Moneybox

Minority Stakes

Ordinarily, last week’s announcement that Ameritech would be selling half of its wireless telephone operations to GTE for $3.3 billion would have occasioned little notice. Ameritech is being acquired by SBC Communications, and in order for that deal to pass muster with the FCC, Ameritech had to sell its wireless operations in Chicago and St. Louis, where SBC also offers service. So the sale was a foregone conclusion.

What wasn’t quite as expected was that the deal would, as the New York Times put it, end up being “the first major telecommunications acquisition to be described as a ‘step forward’ for racial diversity.” That’s because GTE offered Georgetown Partners, a private investment firm whose managing director is black, 7 percent of the equity in the wireless business in exchange for $60 million in cash.

Georgetown Partners has no previous experience in the telecommunications business, and even if it did have any experience it’s hard to see what influence the owner of a 7 percent minority stake of one division of a company the size of GTE could possibly have. Of course, GTE wasn’t looking for a noisy partner. Actually, all indications are that it wasn’t looking for a silent partner, either. But SBC was looking for a way to look good in front of FCC chairman William Kennard, who has said that he wants to increase minority participation in the telecom industry. So GTE decided that owning the wireless operations with Georgetown was better than not owning them at all.

This is, in other words, exactly the kind of thing that gives affirmative action a bad name. In the Times yesterday, Davenport happily admitted that he was the recipient of preferential treatment, arguing that if he had been white he would already have “100 times more money than I have.” But even if that were in fact the case, William Kennard–and Jesse Jackson, whose Wall Street initiative seems to have played some role in this deal–has better things to do than help someone worth $100 million become worth $10 billion. Affirmative action, whatever its flaws, had the noble goal of giving a chance at real success to those who wouldn’t otherwise have had that shot.
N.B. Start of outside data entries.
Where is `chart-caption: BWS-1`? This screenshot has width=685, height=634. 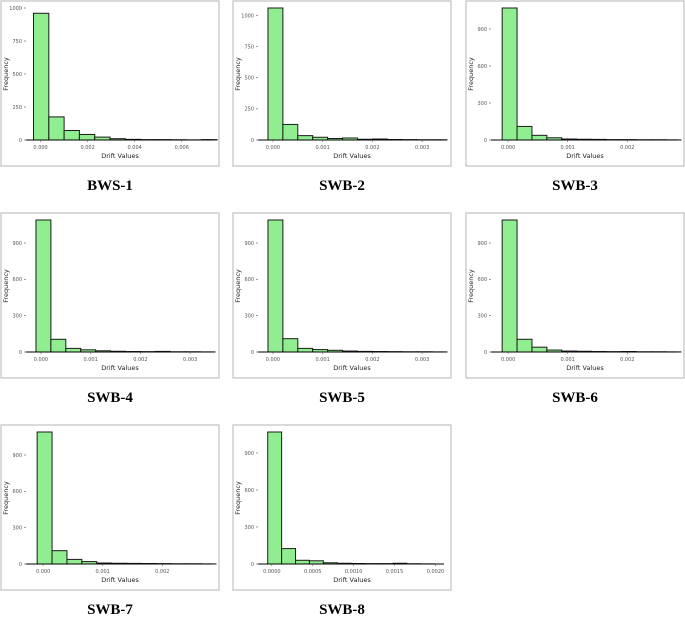 chart-caption: BWS-1 is located at coordinates (110, 186).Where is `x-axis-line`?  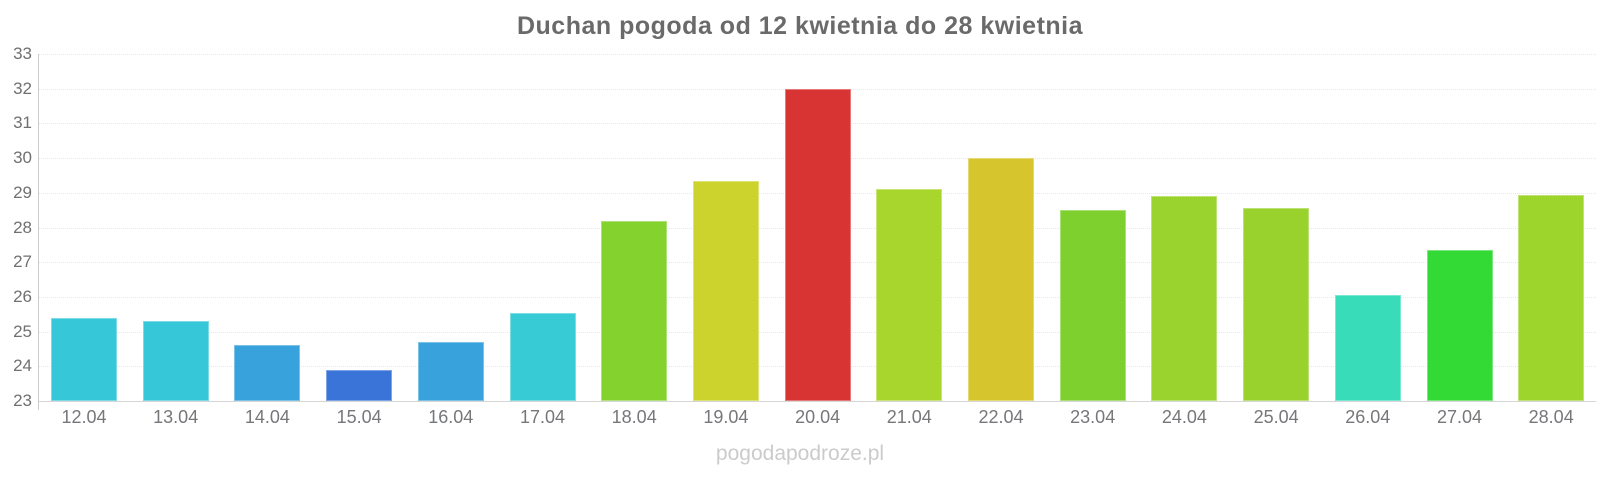
x-axis-line is located at coordinates (818, 402).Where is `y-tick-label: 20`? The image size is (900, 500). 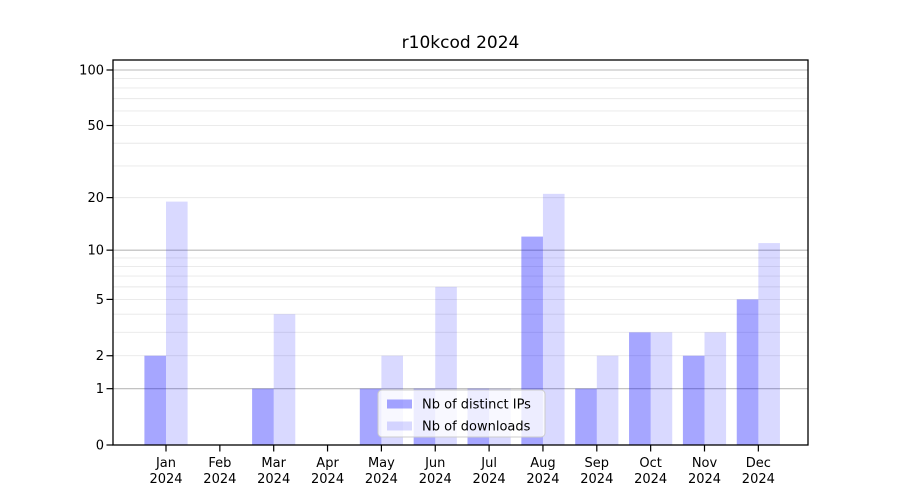
y-tick-label: 20 is located at coordinates (96, 198).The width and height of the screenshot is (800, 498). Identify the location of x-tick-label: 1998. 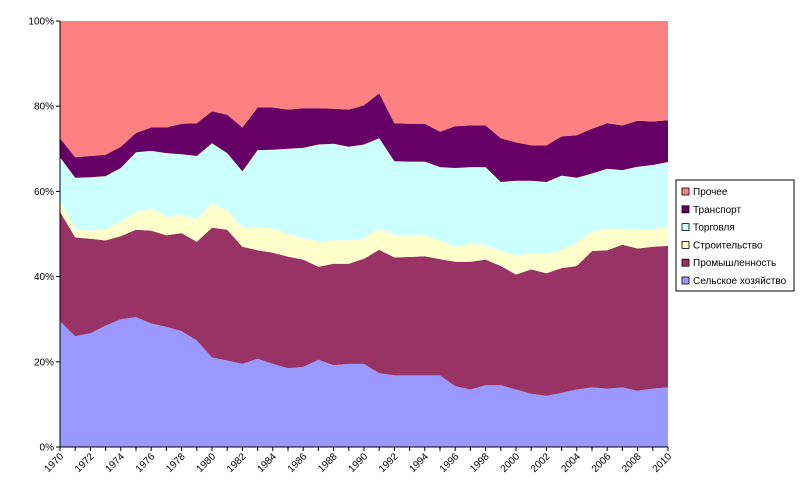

We’re all ill-served when it’s turned into a mere spoils system, and when it consists of giving someone who’s already really successful the chance to be really really successful.

That’s especially true in this case, where Georgetown is literally bringing nothing important to the table: no telecom experience, no managerial experience, and no real marketing experience. Even the money is essentially irrelevant, since GTE hardly needed a partner to come up with that extra $60 million. All this is is an unearned gift.

Now, Wall Street is hardly the home of pure economic rationality, where nepotism and connections play no role at all. The Street still in many ways relies on an old-boy network, and insofar as that locks out black financiers and entrepreneurs, we’re all hurt (both morally and economically). But there’s a difference between something like AT&T’s recent bond offering, in which the black-owned Blaylock & Partners was named a co-manager, and the GTE-Ameritech deal. In the former case, Blaylock & Partners was competing against its peers for business that it was qualified to do. If race played any part in AT&T’s decision to say yes, it was only to ensure that race didn’t play a part in a decision to say no. If Georgetown hadn’t been included in the GTE deal, no other investment firm would have been. I don’t know what you call it, but it’s certainly not equal opportunity.

The really astonishing thing about all this is the nakedness of SBC’s ploy. In a statement it released on the day the deal was announced, SBC actually said that creating diversity was an important goal “for a number of parties, not the least of which is the FCC,” then described the deal as allowing the company to do “good by achieving the goal of expanding diversity within the ranks of industry ownership.”

Even if you set aside the use of the words achieving and ownership to describe a 7 percent stake by a company with no telecom background, this statement is painful precisely because SBC makes no bones about the fact that the only reason it’s including Georgetown is because Kennard wanted it to. SBC might just as well have said: “OK, Bill. Are you happy now?” The only question that remains is whether the parties to this deal are self-deluded about the supposed virtue of their action or else deeply cynical. Actually, I think we know the answer.